TASK PROMPT = From the entries below, reproduce exactly the line containing "[Maşa İle Koca", the line containing "6A (146, 154)", and every line in between, with nothing added.
======
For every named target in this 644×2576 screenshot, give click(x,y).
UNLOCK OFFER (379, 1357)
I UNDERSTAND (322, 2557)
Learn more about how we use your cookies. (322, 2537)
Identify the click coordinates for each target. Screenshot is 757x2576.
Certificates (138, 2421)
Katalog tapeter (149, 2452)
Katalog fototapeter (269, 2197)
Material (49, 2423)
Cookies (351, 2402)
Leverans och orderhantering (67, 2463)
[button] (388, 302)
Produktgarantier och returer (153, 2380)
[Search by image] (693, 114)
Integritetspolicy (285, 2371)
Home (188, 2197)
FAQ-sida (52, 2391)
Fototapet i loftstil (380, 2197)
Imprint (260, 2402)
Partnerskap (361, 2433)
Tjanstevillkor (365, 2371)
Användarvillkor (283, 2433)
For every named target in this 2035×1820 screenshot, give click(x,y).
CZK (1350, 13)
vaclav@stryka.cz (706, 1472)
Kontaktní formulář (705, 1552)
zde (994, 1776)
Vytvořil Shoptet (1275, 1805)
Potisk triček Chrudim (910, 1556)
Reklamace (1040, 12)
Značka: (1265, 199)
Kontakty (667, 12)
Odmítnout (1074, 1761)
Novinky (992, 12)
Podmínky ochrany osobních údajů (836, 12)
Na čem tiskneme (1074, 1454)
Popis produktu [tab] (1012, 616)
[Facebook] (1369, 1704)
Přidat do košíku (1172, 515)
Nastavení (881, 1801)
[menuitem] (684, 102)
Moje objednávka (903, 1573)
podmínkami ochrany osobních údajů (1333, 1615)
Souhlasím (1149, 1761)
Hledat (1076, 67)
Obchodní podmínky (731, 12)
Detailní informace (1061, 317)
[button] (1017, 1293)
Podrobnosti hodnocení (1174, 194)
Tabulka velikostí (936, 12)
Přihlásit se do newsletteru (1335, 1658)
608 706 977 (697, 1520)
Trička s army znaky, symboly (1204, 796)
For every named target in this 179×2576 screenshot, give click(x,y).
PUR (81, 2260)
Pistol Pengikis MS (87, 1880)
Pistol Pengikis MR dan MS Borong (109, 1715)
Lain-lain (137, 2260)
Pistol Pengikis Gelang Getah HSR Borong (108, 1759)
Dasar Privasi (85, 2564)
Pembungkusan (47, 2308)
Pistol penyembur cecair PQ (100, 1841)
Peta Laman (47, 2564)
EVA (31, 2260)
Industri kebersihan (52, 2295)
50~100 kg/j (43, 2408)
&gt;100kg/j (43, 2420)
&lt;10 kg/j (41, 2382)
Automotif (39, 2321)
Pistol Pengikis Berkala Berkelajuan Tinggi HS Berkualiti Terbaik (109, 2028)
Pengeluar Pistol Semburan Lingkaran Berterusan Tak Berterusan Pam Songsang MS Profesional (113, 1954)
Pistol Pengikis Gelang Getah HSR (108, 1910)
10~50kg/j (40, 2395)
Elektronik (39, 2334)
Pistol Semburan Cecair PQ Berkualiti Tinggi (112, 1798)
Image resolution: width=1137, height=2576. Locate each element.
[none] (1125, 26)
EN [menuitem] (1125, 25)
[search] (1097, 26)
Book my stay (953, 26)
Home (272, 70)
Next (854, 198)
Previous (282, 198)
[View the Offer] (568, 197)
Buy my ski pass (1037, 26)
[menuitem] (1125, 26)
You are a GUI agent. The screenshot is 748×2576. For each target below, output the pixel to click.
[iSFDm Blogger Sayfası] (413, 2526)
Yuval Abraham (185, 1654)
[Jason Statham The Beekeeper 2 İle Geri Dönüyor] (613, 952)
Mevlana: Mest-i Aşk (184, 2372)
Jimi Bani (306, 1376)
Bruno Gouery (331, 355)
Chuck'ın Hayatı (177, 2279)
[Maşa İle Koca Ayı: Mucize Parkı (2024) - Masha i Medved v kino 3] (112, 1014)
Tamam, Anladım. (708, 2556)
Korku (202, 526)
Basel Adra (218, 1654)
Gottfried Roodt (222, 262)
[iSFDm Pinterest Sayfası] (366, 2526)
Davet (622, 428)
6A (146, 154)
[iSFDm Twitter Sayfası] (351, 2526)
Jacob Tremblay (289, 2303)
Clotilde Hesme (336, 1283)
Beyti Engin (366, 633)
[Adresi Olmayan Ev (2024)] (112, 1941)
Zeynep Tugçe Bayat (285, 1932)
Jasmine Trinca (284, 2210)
======
ANSWER AREA =
[Maşa İle Koca Ayı: Mucize Parkı (2024) - Masha i Medved v kino 3] (112, 1014)
Tamam, Anladım. (708, 2556)
Korku (202, 526)
Basel Adra (218, 1654)
Gottfried Roodt (222, 262)
[iSFDm Pinterest Sayfası] (366, 2526)
Davet (622, 428)
6A (146, 154)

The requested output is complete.